Use the same shape for your other error responses so clients know what to expect.

You are free to decide on the response for a successful POST, PUT and DELETE request. Some ideas:

  • Respond with an acknowledgement message: { "message": "Deleted snippet" }
  • Respond with data from the row itself like with GET

And lastly, if the POST request is successful, the response status code should be 201 Created, as that would indicate something was created.

Knex

Your usage of Knex should be getting a bit more advanced now. You will move from knex.raw on to different knex function, for example:

  • .select, .from, .where
  • .insert
  • .update
  • .del (for deletion)

Check out the Knex cheatsheet!

As you work with these routes, test them using Postman:

  • Create a basic Postman collection for your service.
  • Add a request for each snippets and tags endpoint you implement (for all HTTP methods you use).
  • Use these requests to verify both successful responses and the different error cases you implemented.

When you submit your PR, include either a Postman collection link or an exported collection file so mentors can see how you tested your API.

Part B: search engine

For the excercise you're going to build a search engine. The search engine will have 3 routes:

  • GET /search
  • GET /snippets/:id
  • POST /search

GET /search

This endpoint will accept a query parameter called q, short for query. A bit confusing to have a query parameter called q(uery) but hang in there 💪

  • If q is not provided, the endpoint should return all documents.
  • If q is provided, the endpoint should return the documents with some field that matches the value of q.

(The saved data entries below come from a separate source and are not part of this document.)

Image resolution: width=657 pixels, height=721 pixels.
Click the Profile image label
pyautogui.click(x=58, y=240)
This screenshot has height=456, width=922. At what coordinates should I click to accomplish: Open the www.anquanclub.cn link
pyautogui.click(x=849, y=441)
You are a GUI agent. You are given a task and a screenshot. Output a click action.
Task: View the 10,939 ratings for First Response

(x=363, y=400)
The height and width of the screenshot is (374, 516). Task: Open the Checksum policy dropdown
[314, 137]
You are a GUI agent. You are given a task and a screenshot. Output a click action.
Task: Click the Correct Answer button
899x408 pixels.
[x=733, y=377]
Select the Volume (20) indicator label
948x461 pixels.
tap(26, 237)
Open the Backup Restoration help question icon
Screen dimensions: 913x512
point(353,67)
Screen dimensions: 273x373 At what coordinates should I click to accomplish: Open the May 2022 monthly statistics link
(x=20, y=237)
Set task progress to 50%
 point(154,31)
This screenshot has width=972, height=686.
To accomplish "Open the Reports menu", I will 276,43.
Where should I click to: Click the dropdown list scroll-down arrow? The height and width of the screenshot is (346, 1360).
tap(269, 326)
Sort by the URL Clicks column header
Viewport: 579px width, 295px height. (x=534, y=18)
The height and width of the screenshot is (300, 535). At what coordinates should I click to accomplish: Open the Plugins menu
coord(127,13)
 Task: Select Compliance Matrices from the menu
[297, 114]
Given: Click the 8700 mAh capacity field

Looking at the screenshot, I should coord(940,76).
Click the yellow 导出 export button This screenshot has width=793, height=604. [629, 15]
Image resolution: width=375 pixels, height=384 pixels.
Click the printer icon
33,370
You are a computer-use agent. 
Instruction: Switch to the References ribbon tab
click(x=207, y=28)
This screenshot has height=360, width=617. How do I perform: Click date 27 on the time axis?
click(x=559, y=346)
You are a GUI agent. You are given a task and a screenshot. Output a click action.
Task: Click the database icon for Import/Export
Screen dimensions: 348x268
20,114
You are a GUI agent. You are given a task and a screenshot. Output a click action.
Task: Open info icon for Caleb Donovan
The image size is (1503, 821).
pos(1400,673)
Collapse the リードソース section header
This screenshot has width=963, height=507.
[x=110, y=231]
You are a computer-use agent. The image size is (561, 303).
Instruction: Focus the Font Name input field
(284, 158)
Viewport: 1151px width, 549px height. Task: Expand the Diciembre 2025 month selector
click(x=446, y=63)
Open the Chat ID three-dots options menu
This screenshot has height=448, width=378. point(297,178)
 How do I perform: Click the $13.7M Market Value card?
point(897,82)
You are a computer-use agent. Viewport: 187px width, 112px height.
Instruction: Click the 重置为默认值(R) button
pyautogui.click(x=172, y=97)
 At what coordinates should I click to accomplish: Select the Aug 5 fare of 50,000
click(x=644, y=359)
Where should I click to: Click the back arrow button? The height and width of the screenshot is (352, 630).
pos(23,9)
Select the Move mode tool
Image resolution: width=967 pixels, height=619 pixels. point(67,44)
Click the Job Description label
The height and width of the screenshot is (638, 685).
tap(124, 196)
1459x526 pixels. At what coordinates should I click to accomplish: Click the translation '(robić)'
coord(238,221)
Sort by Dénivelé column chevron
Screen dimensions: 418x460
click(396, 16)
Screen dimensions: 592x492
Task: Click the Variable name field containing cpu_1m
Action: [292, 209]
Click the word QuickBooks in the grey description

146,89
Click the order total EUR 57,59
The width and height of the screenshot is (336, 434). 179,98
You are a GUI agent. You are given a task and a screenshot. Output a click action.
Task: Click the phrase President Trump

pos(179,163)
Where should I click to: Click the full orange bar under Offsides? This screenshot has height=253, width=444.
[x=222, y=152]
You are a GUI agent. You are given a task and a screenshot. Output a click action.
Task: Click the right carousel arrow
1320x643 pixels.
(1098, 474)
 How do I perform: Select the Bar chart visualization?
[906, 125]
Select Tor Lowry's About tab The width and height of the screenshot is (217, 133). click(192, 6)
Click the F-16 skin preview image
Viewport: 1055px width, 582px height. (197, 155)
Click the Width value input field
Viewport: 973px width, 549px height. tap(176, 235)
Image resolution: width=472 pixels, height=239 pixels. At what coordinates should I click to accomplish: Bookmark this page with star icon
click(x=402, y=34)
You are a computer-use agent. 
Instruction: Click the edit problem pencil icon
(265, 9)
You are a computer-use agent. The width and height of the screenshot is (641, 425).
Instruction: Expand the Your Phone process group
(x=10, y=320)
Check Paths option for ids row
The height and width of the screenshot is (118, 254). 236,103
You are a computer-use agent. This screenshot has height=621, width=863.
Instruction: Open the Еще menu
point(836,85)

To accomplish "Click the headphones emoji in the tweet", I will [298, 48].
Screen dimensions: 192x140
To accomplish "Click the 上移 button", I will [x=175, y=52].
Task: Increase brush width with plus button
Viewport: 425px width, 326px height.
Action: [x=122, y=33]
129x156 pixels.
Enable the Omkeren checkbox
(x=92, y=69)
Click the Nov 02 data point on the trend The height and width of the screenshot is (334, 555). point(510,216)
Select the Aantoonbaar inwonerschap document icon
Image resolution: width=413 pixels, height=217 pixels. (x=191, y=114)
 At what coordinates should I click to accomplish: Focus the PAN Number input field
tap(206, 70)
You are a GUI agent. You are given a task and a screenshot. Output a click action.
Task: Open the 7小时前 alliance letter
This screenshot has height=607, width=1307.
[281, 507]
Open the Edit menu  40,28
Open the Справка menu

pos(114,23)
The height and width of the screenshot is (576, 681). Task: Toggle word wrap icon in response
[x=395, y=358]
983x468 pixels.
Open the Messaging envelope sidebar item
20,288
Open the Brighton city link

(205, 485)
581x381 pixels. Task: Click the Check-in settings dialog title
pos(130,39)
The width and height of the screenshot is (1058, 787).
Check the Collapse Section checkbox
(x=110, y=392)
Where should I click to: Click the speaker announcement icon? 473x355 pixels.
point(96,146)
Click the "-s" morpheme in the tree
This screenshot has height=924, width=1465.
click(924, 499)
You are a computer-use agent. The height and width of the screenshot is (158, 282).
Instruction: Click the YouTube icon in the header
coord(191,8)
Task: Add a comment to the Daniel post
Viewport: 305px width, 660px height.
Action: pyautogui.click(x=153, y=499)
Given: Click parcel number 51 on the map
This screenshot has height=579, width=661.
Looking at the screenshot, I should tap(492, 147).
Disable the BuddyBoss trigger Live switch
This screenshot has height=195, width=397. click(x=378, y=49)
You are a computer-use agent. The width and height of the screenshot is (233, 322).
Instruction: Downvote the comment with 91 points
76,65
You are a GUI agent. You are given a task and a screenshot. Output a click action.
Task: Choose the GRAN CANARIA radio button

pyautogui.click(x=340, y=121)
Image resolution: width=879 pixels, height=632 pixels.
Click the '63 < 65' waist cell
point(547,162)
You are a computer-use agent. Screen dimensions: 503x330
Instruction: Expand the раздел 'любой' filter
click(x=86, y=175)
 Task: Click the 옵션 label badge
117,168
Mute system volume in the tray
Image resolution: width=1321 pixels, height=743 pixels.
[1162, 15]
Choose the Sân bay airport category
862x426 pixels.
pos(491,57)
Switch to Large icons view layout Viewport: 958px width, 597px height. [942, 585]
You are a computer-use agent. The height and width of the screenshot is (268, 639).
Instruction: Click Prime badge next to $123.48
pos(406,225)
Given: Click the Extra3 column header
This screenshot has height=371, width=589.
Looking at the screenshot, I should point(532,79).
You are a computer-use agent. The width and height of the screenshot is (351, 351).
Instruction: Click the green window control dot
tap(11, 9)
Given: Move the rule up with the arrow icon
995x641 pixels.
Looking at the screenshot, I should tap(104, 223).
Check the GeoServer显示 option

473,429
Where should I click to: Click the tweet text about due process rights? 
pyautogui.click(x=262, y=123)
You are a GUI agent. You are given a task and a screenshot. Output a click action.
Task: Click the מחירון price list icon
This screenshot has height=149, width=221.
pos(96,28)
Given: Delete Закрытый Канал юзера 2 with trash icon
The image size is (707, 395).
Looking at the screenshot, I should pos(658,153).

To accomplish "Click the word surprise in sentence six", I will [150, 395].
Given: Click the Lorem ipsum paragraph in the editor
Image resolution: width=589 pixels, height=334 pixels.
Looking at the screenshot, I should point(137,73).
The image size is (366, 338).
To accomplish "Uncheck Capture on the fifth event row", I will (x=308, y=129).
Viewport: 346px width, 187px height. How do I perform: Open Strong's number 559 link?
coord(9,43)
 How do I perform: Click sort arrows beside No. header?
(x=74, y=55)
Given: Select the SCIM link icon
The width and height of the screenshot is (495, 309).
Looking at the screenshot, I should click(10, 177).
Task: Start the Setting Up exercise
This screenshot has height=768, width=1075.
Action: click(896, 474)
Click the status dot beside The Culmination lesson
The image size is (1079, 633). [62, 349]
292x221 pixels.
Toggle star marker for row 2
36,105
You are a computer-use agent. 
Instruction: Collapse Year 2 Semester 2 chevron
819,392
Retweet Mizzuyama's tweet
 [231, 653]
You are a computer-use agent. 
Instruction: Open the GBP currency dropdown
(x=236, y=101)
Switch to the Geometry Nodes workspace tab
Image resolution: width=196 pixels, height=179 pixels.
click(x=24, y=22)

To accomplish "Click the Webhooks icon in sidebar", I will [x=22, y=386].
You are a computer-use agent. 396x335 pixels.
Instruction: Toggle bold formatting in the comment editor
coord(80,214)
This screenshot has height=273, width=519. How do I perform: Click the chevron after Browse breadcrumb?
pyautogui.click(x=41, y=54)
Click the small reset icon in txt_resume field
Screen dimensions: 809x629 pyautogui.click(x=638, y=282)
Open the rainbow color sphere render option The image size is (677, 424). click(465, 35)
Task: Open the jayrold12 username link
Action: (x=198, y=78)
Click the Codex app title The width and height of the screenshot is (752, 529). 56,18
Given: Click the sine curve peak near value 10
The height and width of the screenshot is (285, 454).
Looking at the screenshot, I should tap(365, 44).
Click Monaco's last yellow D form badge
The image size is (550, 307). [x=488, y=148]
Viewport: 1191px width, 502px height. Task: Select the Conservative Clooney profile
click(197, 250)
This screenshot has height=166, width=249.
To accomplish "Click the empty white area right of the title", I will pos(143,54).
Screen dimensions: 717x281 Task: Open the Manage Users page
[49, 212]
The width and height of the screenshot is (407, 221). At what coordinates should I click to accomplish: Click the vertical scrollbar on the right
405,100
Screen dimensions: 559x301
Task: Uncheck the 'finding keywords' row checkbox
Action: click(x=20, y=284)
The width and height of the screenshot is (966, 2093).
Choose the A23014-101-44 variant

Example response if we call GET /search?q=react:

[
  {
    "id": 2,
    "title": "React Hooks",
    "contents": "Explaining useState and useEffect with examples."
  }
]

GET /snippets/:id

This endpoint is simple: find and respond with the snippet matching the id parameter. If there is no such snippet, respond with a 404 Not Found. You can assume that the snippet IDs are unique so there's no need to handle duplicates.

POST /search

This endpoint is sort of like GET /search.

It also accepts a query parameter called q and it should behave just like GET /search. But it also accepts a field called fields in the JSON request body. fields is an object where it will be possible to filter by specific fields.

Example request:

POST /search
{
    "fields": {
        "tags": "React"
    }
}

Response to the example request:

[
  {
    "id": 1,
    "title": "React Hooks",
    "contents": "Explaining useState and useEffect with examples.",
    "tags": ["React"]
  }
]

If both q (query parameter) and fields (in body) are provided, we should respond with status 400 Bad Request and explain that both can't be provided.

2. Events Startup Project

Continue progress on the Events Startup Project. Check the Weekly Plan for specific tasks to complete this week.